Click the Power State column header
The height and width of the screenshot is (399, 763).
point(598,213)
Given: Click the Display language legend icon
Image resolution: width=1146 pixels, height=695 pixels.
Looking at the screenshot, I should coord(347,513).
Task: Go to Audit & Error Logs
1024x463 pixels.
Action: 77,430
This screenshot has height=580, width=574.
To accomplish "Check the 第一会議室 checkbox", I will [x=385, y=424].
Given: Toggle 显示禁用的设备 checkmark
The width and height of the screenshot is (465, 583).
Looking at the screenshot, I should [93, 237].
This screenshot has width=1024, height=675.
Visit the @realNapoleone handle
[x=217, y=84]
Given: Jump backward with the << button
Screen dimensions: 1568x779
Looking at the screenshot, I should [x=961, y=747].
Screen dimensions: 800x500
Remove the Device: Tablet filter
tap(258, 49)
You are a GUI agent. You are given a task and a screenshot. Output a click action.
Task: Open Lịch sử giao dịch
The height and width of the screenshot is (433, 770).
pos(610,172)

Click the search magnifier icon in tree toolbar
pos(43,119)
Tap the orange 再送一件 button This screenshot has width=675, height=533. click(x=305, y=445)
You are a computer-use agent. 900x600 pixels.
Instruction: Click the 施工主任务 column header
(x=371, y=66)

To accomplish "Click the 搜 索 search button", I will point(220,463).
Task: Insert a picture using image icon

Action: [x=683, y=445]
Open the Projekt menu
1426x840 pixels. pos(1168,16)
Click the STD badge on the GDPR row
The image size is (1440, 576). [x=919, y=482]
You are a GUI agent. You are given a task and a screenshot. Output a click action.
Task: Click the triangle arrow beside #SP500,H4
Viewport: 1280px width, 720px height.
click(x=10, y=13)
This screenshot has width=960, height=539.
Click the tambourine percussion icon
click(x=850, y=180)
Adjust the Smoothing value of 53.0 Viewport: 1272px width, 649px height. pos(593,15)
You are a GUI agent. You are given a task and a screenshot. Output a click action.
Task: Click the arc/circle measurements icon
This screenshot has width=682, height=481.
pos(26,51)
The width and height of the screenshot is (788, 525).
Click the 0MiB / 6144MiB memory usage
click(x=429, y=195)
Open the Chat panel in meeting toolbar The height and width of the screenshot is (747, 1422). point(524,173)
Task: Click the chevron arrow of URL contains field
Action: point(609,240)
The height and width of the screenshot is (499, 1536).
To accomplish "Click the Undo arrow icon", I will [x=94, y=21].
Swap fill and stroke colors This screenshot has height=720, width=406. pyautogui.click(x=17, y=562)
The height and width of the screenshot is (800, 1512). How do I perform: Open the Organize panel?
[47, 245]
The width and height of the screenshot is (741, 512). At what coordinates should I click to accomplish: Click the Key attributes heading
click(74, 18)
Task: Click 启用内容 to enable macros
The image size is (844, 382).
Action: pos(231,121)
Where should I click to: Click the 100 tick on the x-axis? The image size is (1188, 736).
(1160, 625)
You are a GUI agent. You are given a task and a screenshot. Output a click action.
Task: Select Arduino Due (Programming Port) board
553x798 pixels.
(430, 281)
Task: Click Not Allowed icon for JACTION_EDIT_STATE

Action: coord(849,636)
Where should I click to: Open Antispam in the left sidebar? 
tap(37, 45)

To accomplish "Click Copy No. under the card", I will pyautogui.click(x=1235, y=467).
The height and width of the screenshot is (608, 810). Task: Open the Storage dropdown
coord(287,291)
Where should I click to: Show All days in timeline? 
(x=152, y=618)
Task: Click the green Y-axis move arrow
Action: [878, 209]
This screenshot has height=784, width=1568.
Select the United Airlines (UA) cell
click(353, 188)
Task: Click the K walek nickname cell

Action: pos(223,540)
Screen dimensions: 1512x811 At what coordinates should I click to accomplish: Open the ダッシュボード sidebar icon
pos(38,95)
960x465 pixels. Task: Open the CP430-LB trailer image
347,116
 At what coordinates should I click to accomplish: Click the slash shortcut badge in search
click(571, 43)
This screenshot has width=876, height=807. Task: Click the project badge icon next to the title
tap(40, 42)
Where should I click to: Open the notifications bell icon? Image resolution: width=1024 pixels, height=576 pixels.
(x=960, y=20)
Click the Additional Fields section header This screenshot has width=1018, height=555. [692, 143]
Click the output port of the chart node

▸ DIRECTIONS FOR THIS TASK
The task here is to output the line with "Click the Additional" and all lines after it to the end of the records above, exactly and only those.

▸ RESULT OF THIS EXERCISE
Click the Additional Fields section header This screenshot has width=1018, height=555. [692, 143]
Click the output port of the chart node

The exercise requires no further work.